My memories of Doomagee are not positive. On numerous occasions I have flown supplies into the town airstrip in preparation for the funeral services of a few of the locals. The supplies that I was transporting were hardly conducive to a peaceful funeral service and were supplied by the public purse. That is just one example of a mistake made in good faith by our public authorities and, probably, mostly detested by those in charge of local public health.

The problems there and in many places like it (Hall's Creek and Wilcannia spring to mind) are deeply seated and reach far beyond the material provision of modern services. The greatest problem is a deep social disfunction that disallows the community concerned to take any advantage of modern services and equipment. The successful implementation and supervision of the provision of such services and the allocation of their relevant equipment is the domain of extremely tallented, vocationally focused individuals that should be identified and funded accordingly. The counterintuitive drenching of the problem with funding based on hair-brained principals imposed by some far-flung university study has to end. This is not the domain of raw health interns or doctors who simply fail to fit any other sector of the health system.

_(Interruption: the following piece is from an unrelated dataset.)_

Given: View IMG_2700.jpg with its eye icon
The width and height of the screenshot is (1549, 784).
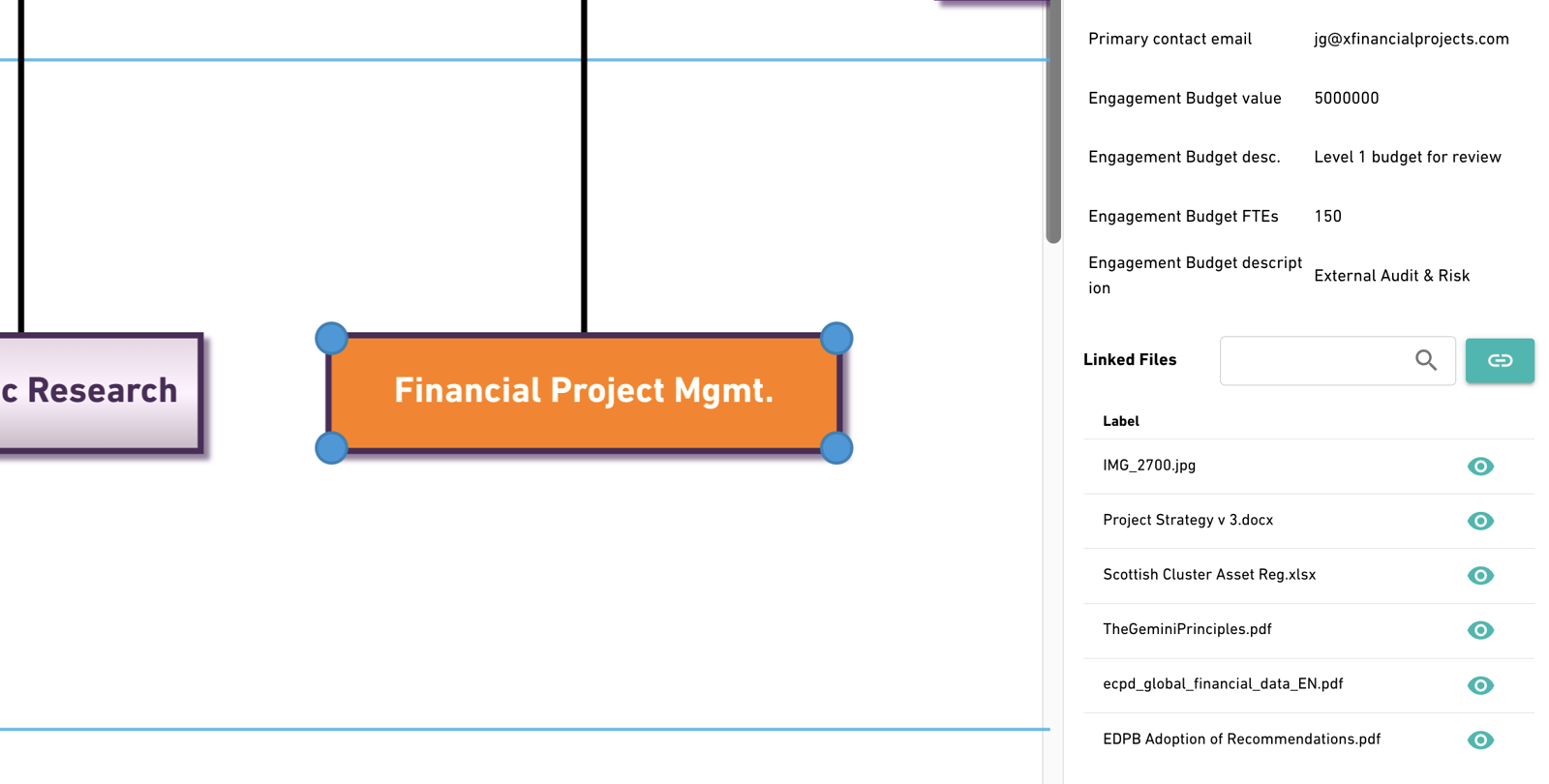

This problem is a federal issue. Local relevant MP's such as Bob Katter should be empowered to personally recruit and choreograph effective programs that attack the problem from its roots rather than apply band aids to the symptoms. Australia is a signatory to numerous world organisations whose policies include the eradication of poor health outcomes, one of which is the fight against Rheumatic Fever. However, the mere existence of Rheumatic Fever itself is just a symptom of the greater, underlying problem.

There is no simple solution, but, there must be a solution.